PASSAGE.
-- begin --
[LLVMdev] "Mapping High-Level Constructs to LLVM IR"

Fri Nov 22 21:54:56 PST 2013

On 11/22/2013 9:25 PM, Mikael Lyngvig wrote:
> Hi guys,
>
> I have begun writing on a new document, named "Mapping High-Level 
> Constructs to LLVM IR", in which I hope to eventually explain how to 
> map pretty much every contemporary high-level imperative and/or OOP 
> language construct to LLVM IR.
>
> I write it for two reasons:
>
> 1. I need to know this stuff myself to be able to continue on my own 
> language project.
> 2. I feel that this needs to be documented once and for all, to save 
> tons of time for everybody out there, especially for the language 
> inventors who just want to use LLVM as a backend.
>
> So my plan is to write this document and continue to revise and 
> enhance it as I understand more and helpful people on the list and 
> elsewhere explain to me how these things are done.
>
> Basically, I just want to know if there is any interest in such a 
> document or if I should put it on my own website.  If you know of any 
> books or articles that already do this, then please let me know about 
> them.
>
> I've attached the result of 30 minutes work, just so that you can see 
> what I mean.  Please don't review the document as it is still in its 
> very early infancy.

There is a strong bias towards C++ in the document, which isn't a 
particularly strong slice of higher-level constructs. For example, C++'s 
RTTI constructs serve three distinct purposes: exception handling, 
dynamic casts, and reflection (although C++'s reflection capabilities 
are extremely weak). You'll need to talk about inheritance in the three 
cases: single, multiple, and virtual (to use C++'s terminology) (note 
that Java's interfaces can be implemented as virtual inheritance). 
Boxing is another important topic. Lambdas, closures, and generators 
(yield keyword) are becoming increasingly common in modern programming 
languages, and should not be ignored.

Finally, calling propagated return values "exception handling" does an 
extreme disservice to your readers. LLVM IR explicitly models exception 
handling, and attempting to describe it lowered as return values is not 
how anyone should implement it. If you badly want to describe it in C 
terms, you could at least use C's setjmp/longjmp to describe it; the 
truth is, this is a feature which doesn't exist cleanly in C.

Trying to describe mapping higher-level languages to C and then C to IR 
is a poor idea. C is in some ways an extremely limited language (no 
native exception handling constructs, e.g.). If you want to be a guide 
to how to lower languages to LLVM IR, you need to also explain how to 
take advantage of features in the IR to optimize code better (e.g., 
TBAA). Cfront-like C++ compilers are extremely rare-to-nonexistent (in 
part because it is difficult to map some features, most notably 
exception handling, cleanly and efficiently into C); if your guide is 
describing such an approach, it reads like an implicit endorsement. It 
is possible to describe some aspects of the IR in C, but if the goal is 
to lower to IR, then the description should be lowering to IR, not 
lowering to C.

-- 
Joshua Cranmer
Thunderbird and DXR developer
Source code archæologist
-- end --
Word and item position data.
-- begin --
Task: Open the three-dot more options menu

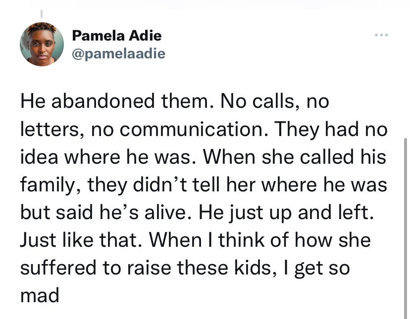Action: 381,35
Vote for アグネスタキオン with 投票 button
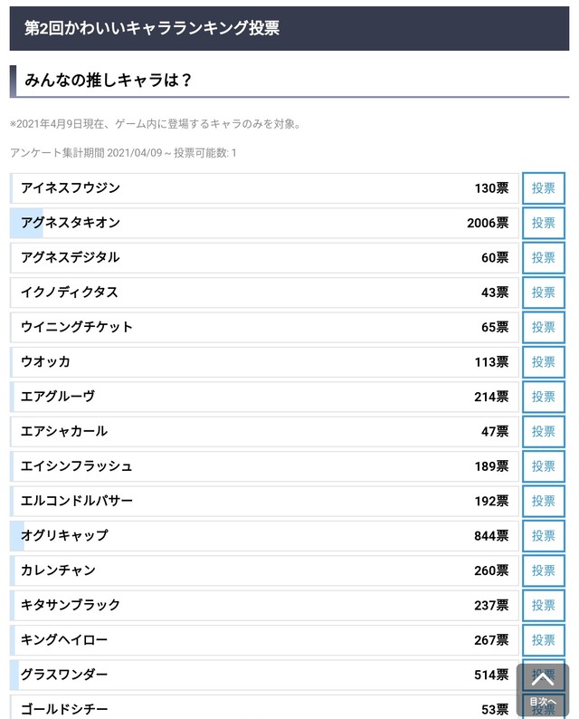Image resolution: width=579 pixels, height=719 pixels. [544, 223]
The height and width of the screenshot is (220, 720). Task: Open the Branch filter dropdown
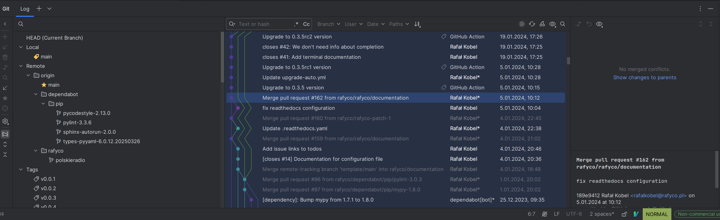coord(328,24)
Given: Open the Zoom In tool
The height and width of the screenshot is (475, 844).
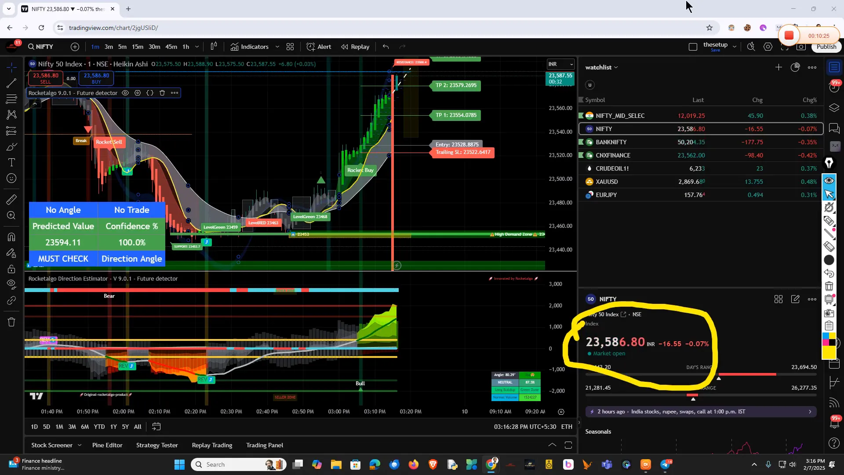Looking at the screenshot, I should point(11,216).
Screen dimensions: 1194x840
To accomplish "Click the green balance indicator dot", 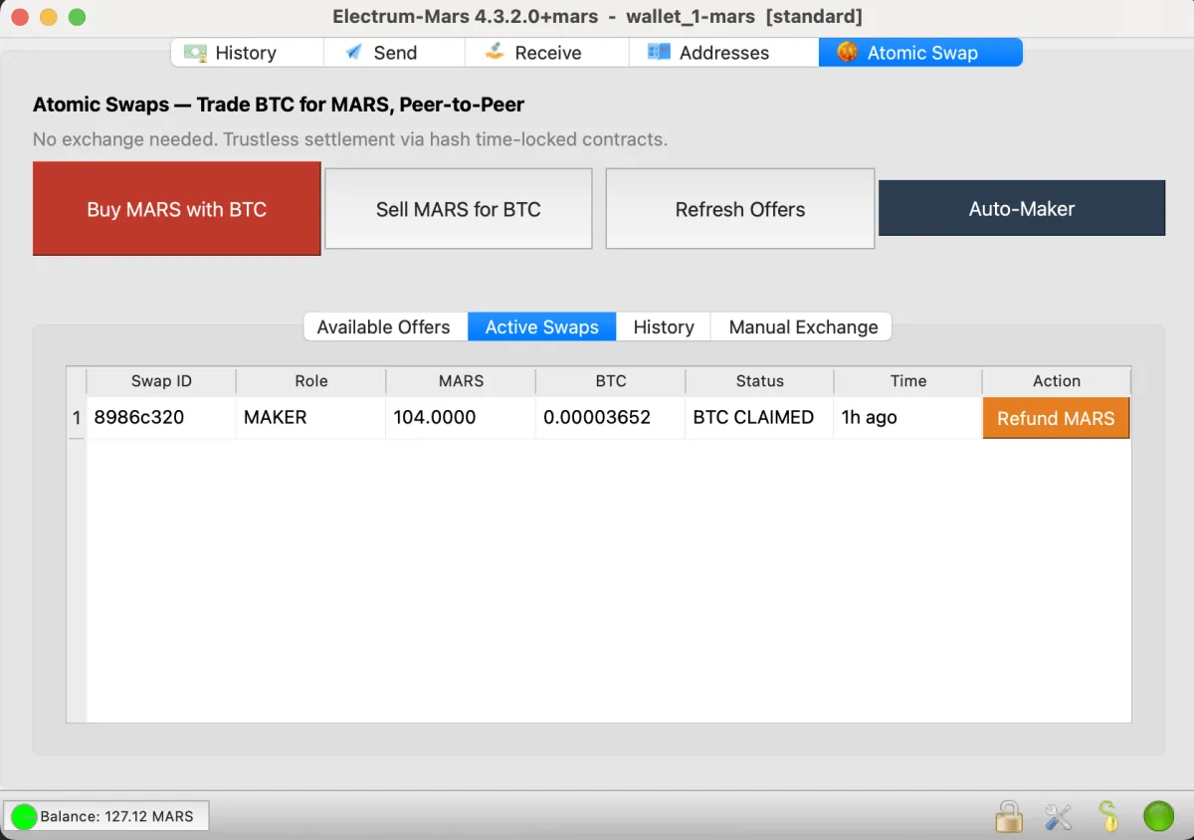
-- end --
CHALLENGE A.
Reproduce the part of the LLVMdev message that starts with "Boxing is another" and goes on through "not be ignored.".
CHALLENGE B.
Format the lines of the records as a numbered list, starting with the line with "Vote for アグネスタキオン with 投票 button" and going on through the end of the records. Leave out blank lines and pictures.

CORRECT RESPONSE A.
Boxing is another important topic. Lambdas, closures, and generators 
(yield keyword) are becoming increasingly common in modern programming 
languages, and should not be ignored.

CORRECT RESPONSE B.
1. Vote for アグネスタキオン with 投票 button
2. Image resolution: width=579 pixels, height=719 pixels. [544, 223]
3. The height and width of the screenshot is (220, 720). Task: Open the Branch filter dropdown
4. coord(328,24)
5. Given: Open the Zoom In tool
6. The height and width of the screenshot is (475, 844).
7. Looking at the screenshot, I should point(11,216).
8. Screen dimensions: 1194x840
9. To accomplish "Click the green balance indicator dot", 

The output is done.